1. What surprised you most about South Africa as shown in this book?
2. Sindi points out several things her American friends would say or do. What differences do you see between the South African worldview and the American worldview Sindi has been briefly exposed to?
3. Sindi is afraid people will find out her father has HIV. How would you feel if you lived next door to someone with HIV? Would you respond any differently if the person had cancer?
4. Why do you think Sindi’s parents aren’t willing to talk about HIV even within the family?
5. In the Prologue Sindi says, “It hurts to fall, but you get up; you keep skating.” In what ways is Sindi hurt by the things that are happening in her life? Why isn’t continuing to go through the motions of normal life enough to solve those problems?
6. How is Solly hurt by his father’s illness and death? In your culture, how do boys learn how to be men?
7. Why do you think Solly understands Sindi’s love of skating better than other family members? How difficult do you think it was for him to sell his skates? Why do you think he did?
8. How does her skating define who Sindi is? How does NOT skating affect her image of herself? Why doesn’t Sindi want her family to know when she watches skating on TV?
9. Why does Sindi buy her mother a cheap vase for Christmas?
10. In order to hide the family’s secret, Sindi cuts herself off from friendships. How do you think the different characters would have reacted if they found out? Why?
11. In Chapter 21 Jabu ridicules Sindi’s suggestion that she should be tested.
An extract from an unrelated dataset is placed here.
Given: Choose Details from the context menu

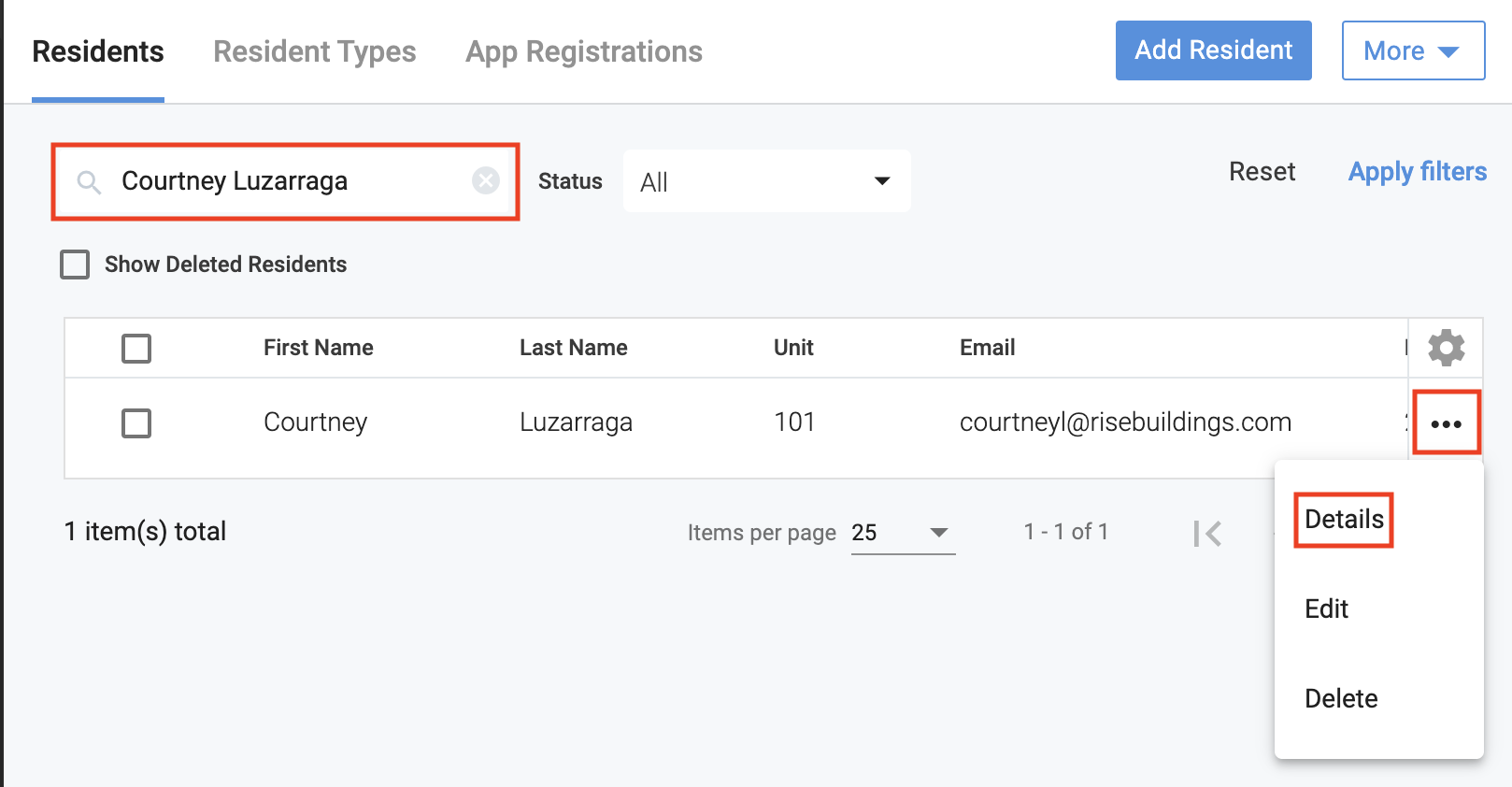Looking at the screenshot, I should click(x=1344, y=520).
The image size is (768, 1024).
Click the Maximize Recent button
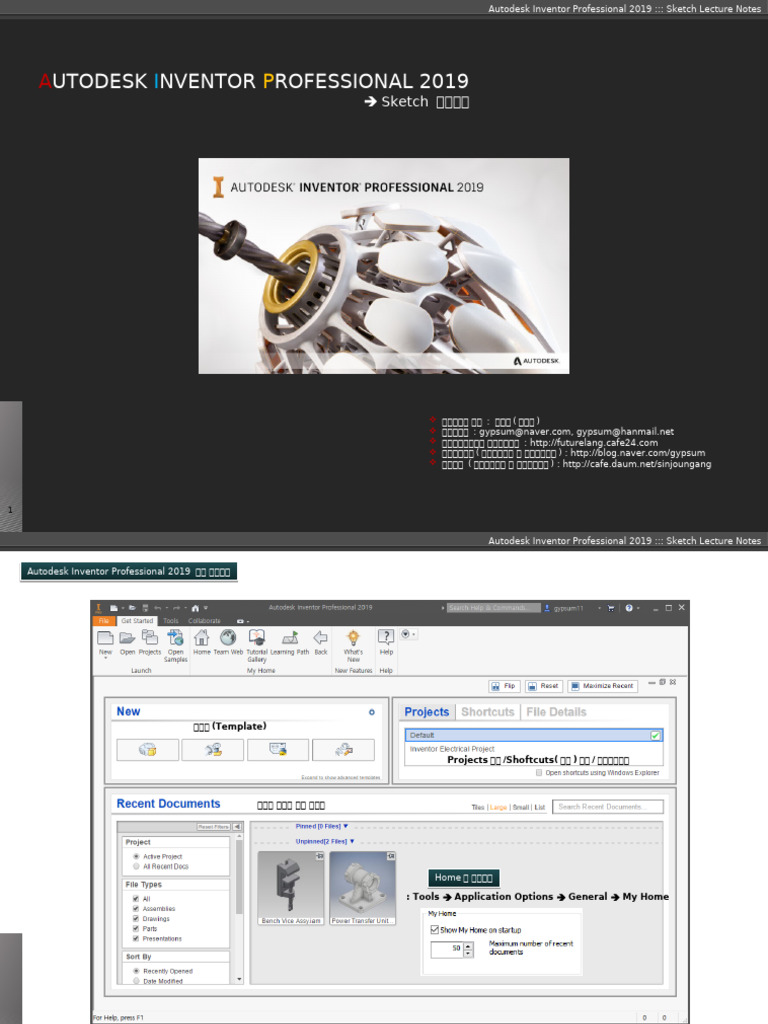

Why do you think she reacts so strongly?
12. Why do you think Jabu gets involved with someone like Makatso?
13. Makatso jokes about HIV. In what ways do young adults you know take risks while denying that anything bad will happen to them?
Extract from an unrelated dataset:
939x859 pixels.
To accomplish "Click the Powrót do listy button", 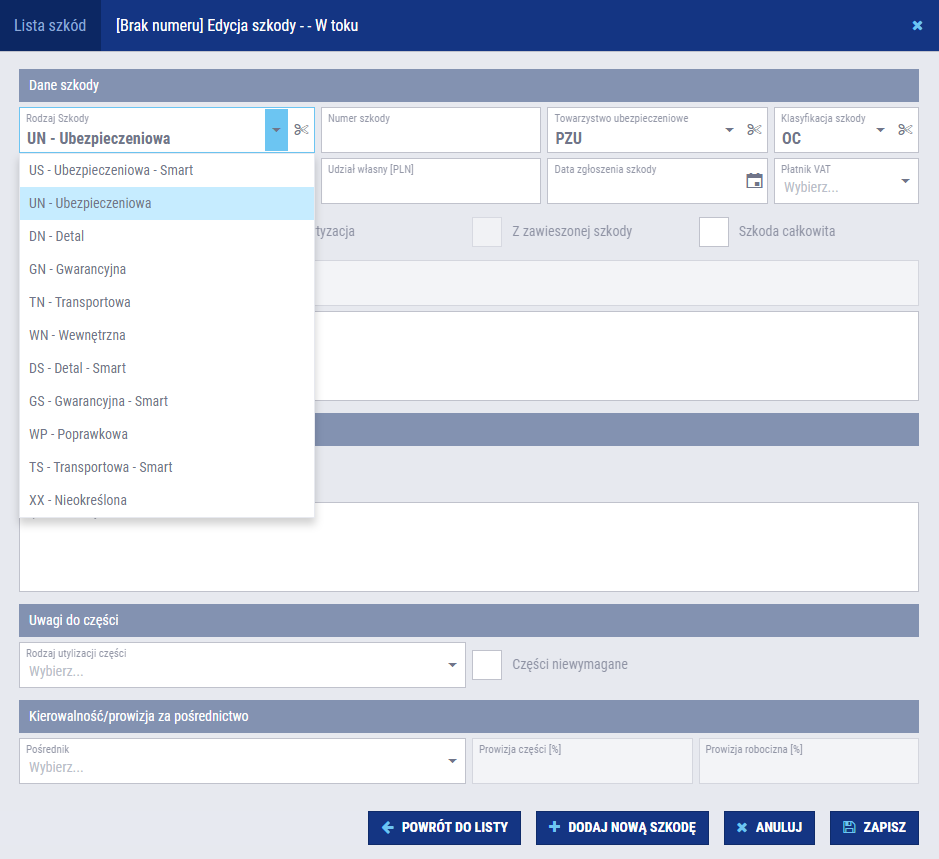I will 445,828.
14. Which characters model living positively with HIV? In what ways? Can you think of other difficulties where these ways of coping might be helpful?
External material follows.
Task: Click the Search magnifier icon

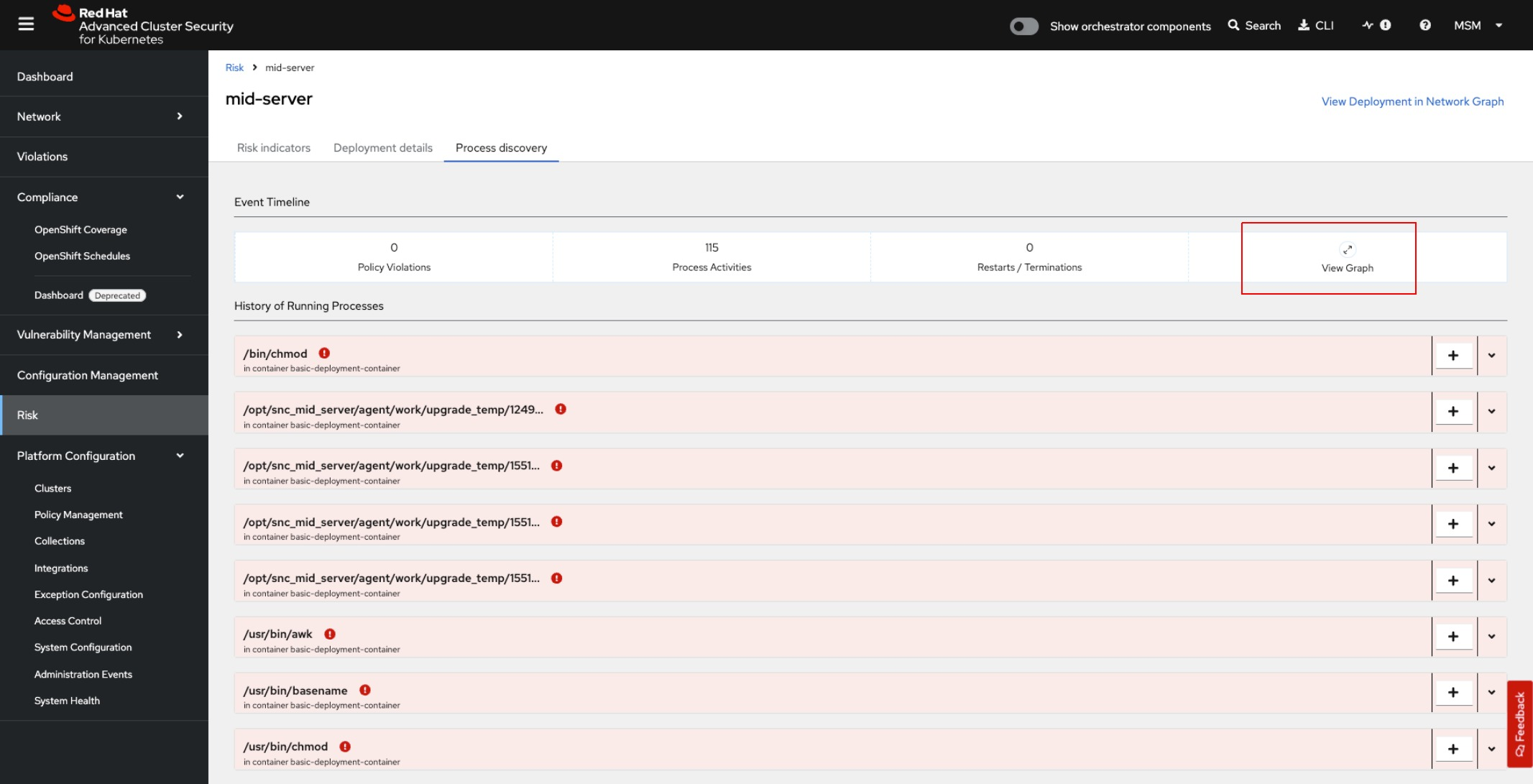Action: pos(1233,25)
15. What is MakaLerato’s advice to Jabu (pp. 163-4)? Do you agree or disagree? Why?
16. Several churches are mentioned: Wonderful Words of Life in Tembisa; the Khumalo’s mostly-white former church in Kempton Park; the small Baptist chapel on the ridge in KwaZulu; and Uncle Njabulo’s Apostolic congregation by the river. How do they differ? Which would you most like to attend and why?
17. How is leprosy (Hanson’s Disease) in biblical times similar to HIV today? How are they different? How do you think Jesus would treat someone with HIV if he lived in your community today? Why would that encourage someone living with HIV?
LeAnne Hardy has lived in six countries on four continents. Her books come out of her cross-cultural experiences and her passion to use story to convey spiritual truths in a form that will permeate lives.